* **HOW TO COMPLETE THIS TASK**
Find the line that contains "629x400 pixels.". Then set down that line and all the lines after it, to the end of the records, exactly and with nothing added.

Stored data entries
+++

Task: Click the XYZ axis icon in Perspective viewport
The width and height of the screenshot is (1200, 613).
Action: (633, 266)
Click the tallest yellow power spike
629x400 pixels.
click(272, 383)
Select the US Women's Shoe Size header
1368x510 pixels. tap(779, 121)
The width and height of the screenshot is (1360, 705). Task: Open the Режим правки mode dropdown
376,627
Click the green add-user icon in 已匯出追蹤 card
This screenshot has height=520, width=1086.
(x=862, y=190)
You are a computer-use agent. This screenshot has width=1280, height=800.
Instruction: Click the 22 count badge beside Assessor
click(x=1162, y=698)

+++

* **ANSWER TO THE PROBLEM**
629x400 pixels.
click(272, 383)
Select the US Women's Shoe Size header
1368x510 pixels. tap(779, 121)
The width and height of the screenshot is (1360, 705). Task: Open the Режим правки mode dropdown
376,627
Click the green add-user icon in 已匯出追蹤 card
This screenshot has height=520, width=1086.
(x=862, y=190)
You are a computer-use agent. This screenshot has width=1280, height=800.
Instruction: Click the 22 count badge beside Assessor
click(x=1162, y=698)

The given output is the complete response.